Este é nosso terrível estado da arte. A ousadia inconsequente dos reacionários e inimigos da democracia não tem fim. A cada dia um golpe dentro do golpe, direitos desconstruídos, violência política desatada, a alimentar a desesperança dos democratas, enquanto os celerados dançam em volta da fogueira com a cabeça sangrenta da democracia num tabuleiro, feitos Salomé, filha de Herodias, com a cabeça de São João.

Até quando vamos tolerar essa degradação de nossas instituições?
Nenhuma parece se salvar. Nas ruas, a violência da intolerância política se torna senso comum. O entusiasmo irrefletido de pessoas obnubiladas pelo discurso de ódio e iludidas com populismo dos órgãos de persecução penal festeja a ruptura constitucional e se esbalda com a exibição pornográfica de políticos e empresários presos para o gáudio da "opinião pública". Trata-se de estratégia bem estudada de semear a infelicidade dos amantes brasileiros da liberdade e torná-los estáticos, incapazes de reagir.

O fascismo se alimenta do desespero e do ódio. É essencialmente perverso
. Irriga cérebros com adrenalina a bloquear a capacidade de discernimento dos humanos. Onde endorfinas e serotonina conseguem empurrá-la, para distribuir felicidade em nossas mentes, o fascismo não tem lugar. Por isso, temos que resistir ao derrotismo. Resistir sempre. A luta por dias melhores e o amanhã de nossos filhos e netos só está começando.


Precisamos nos tornar mais dialógicos, conquistar corações e mentes ainda perturbadas pela intensa campanha de desesperança e de descrença na resiliência de nossa democracia. Exijamos o cumprimento da constituição e das leis contra os que a maltratam, sejam eles parlamentares, juízes, procuradores ou gestores. Não aceitemos o esgarçamento de nosso tecido institucional e cobremos respeito pela liturgia dos cargos públicos. Façamos que nem nossos jovens, que nos enchem de esperança ao se contraporem à destruição do sistema educacional: não podemos dar trégua.

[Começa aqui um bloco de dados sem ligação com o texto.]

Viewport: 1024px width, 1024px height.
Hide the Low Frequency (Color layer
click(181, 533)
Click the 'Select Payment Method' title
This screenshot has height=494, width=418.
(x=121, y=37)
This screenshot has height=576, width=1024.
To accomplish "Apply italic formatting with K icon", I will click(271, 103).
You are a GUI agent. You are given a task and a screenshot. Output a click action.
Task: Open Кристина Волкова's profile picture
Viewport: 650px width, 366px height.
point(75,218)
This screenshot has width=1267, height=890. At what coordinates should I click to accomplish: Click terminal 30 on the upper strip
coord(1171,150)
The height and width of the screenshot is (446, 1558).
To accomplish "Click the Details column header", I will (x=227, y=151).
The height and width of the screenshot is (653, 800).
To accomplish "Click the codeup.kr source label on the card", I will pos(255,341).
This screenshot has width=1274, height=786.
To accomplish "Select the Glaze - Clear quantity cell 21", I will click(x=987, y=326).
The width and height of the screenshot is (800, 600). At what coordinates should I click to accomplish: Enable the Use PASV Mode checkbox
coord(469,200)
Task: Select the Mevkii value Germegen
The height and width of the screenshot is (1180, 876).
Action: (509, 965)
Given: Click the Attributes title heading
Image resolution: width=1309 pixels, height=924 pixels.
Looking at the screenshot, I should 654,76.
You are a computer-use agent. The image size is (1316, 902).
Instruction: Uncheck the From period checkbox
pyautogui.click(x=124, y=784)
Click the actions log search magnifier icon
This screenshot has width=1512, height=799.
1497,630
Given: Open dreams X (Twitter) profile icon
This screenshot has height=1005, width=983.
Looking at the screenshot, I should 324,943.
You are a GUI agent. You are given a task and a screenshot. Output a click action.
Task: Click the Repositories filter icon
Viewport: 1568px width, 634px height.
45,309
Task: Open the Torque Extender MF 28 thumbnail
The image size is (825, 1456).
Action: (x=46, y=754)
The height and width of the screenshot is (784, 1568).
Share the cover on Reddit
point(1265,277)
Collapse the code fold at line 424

O Brasil merece o respeito às instituições e o repudio àqueles que as querem transformar em tabernas ou lupanares
. Quanto às autoridades, como tais só podem ser tratadas, quando prestigiam o lugar que lhes é confiado pelo povo. Quando o desmerecem, perdem sua condição e se equiparam a moleques em turba rueira. É bom que disso se lembrem, pois o destino daqueles que desafiam a democracia, num estado civilizatório pleno, não pode ser diferente daquele que os espanhóis deram ao tenente-coronel Antonio Tejero Molina.